Malaj: “Albania’s problems can only be solved through discussion”
Story Highlights
- In an interview for Voice of America on Tuesday, Malaj, a prominent Economics professor, says he knows the ethical limitations of the profession well and his civic freedoms, so he will follow the institutional path.
Related Articles
TIRANA, July 17 - The Socialist majority in Albania began on Tuesday procedures to dismiss the member of the Supervisory Council of the Bank of Albania Arben Malaj due to "serious violations of ethics" in his public outings and pronouncements.
Through an initial Facebook reaction, Malaj said that "the fact that after the dismissal by Erdogan of the Governor of the Bank of Turkey this may be the second case that the all-powerful majority dismisses a member of the Central Bank Board, only professionally saddened me.”
In an interview for Voice of America on Tuesday, Malaj, a prominent Economics professor, says he knows the ethical limitations of the profession well and his civic freedoms, so he will follow the institutional path.
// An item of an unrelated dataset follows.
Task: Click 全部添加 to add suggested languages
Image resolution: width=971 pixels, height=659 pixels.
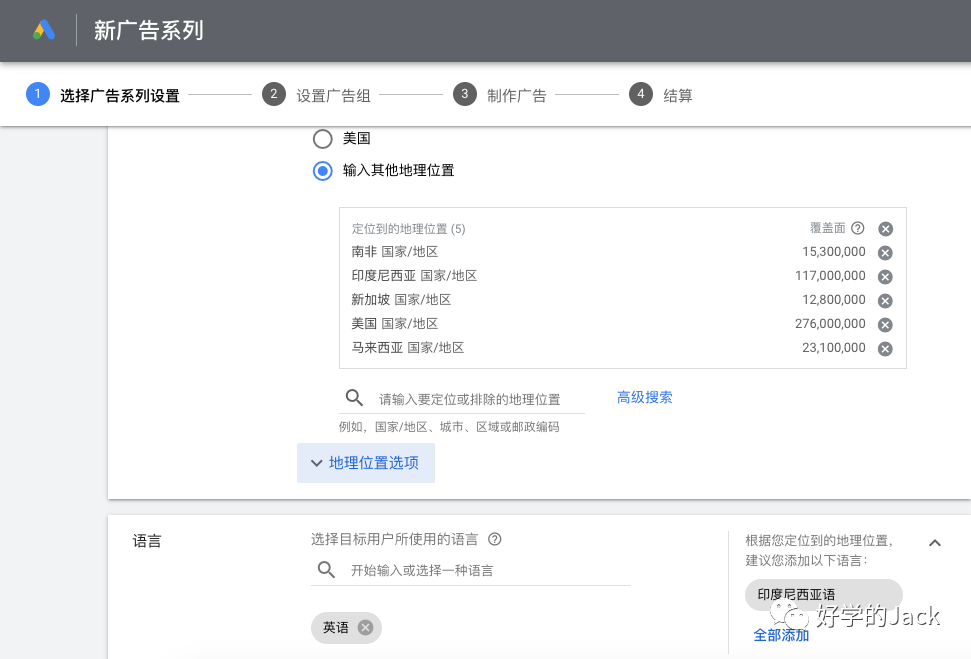Action: (x=780, y=635)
Malaj says he has always spoken publicly about the economic problems that the country has, and believes that they can be solved through discussion and not silently.
“I'm sure I did not violate the Code of Ethics. I know the limitations of the Code of Ethics; so I do not comment on the Bank of Albania decision. Even in cases when I may have voted against, I did not come to the public to say if I voted against, not to create wrong perceptions of the public and not to create panic. This is my big responsibility and this is the test of ethics. Thus, failed ethics in a Central Bank means breaking down the confidence of depositors, curbing the national currency, hampering the lending channels of the economy, giving vague messages to public opinion,” Malaj said.
Asked which of the country’s issues runs the deepest, Malaj mentioned the youth’s mass exodus.
“As students first mobilized the Albanians after 1997, popular awareness only heightened around chemical weapons and thereafter there was a period of general submission or self-acceptance, made worse by the young people in my country, whom I beg not to incorrectly leave and refuse to become part of the change,” he said.
Referring to the recent US State Department report regarding the business climate around the world and the issues Albania is still facing, Malaj said that a group of Albanian economists made a public appeal before the report was even issued.
“We asked the politicians of our country and all the constitutional institutions to take responsibility and cut off the cycle of the political crisis. Whether we like it or not, the State Department scanner, the IMF scanner, the World Bank scanner, but also every Albanian’s scanner, show the economy of our country is heading towards a spiritual depopulation, which then turns into an economic and social depression that creates growing poverty, growing inequality, political instability.” Malaj concluded.